Task statement:
The output should be every line below, retyped exactly, with no images.

Data excerpts:
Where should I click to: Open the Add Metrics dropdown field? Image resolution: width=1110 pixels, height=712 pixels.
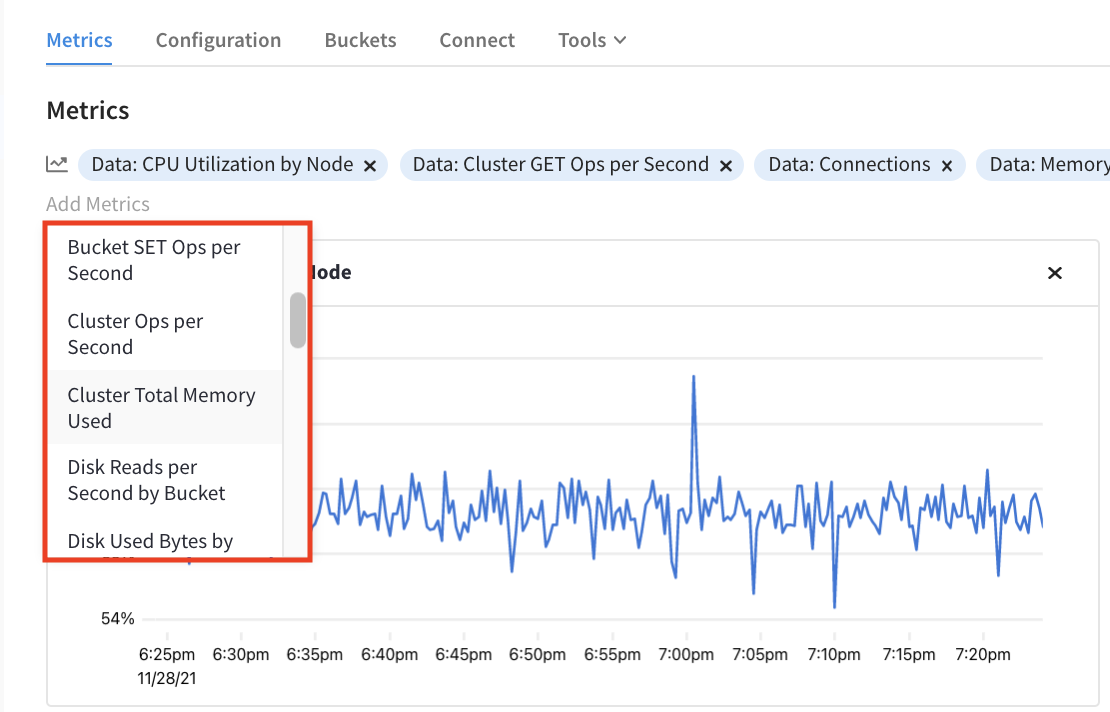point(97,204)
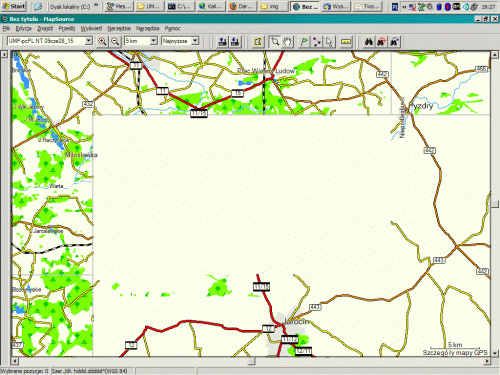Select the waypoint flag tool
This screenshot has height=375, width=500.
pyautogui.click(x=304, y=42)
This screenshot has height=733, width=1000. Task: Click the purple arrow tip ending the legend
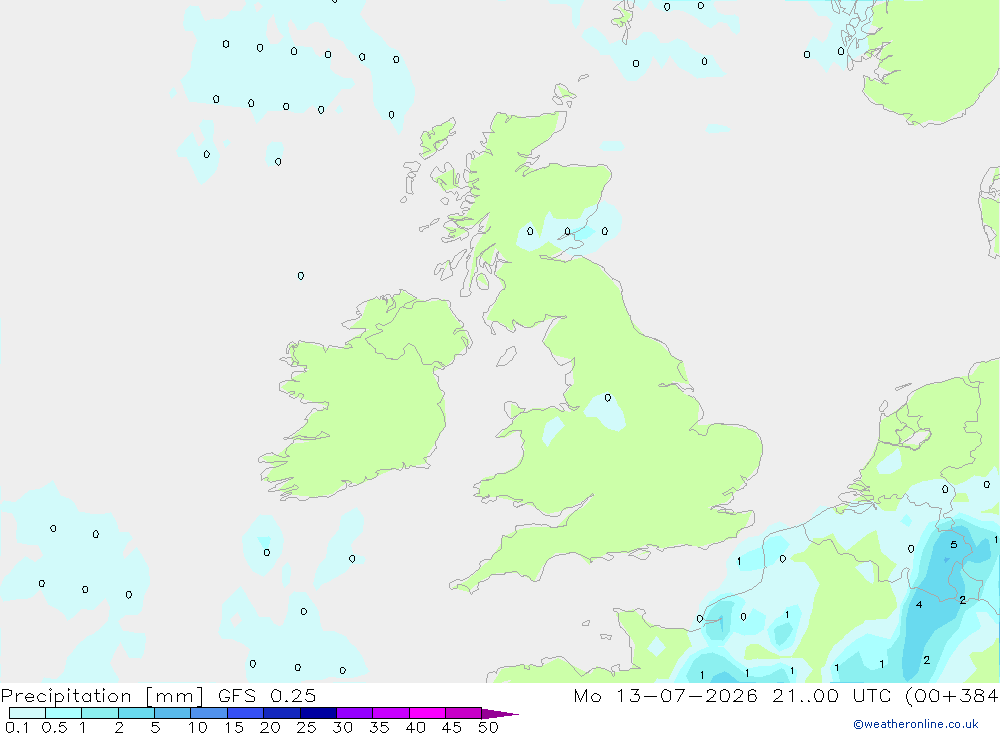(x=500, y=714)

Your response:
Where should I click to: Open the Add Metrics dropdown field? Image resolution: width=1110 pixels, height=712 pixels.
point(97,204)
Select the waypoint flag tool
This screenshot has height=375, width=500.
pyautogui.click(x=304, y=42)
This screenshot has height=733, width=1000. Task: Click the purple arrow tip ending the legend
(x=500, y=714)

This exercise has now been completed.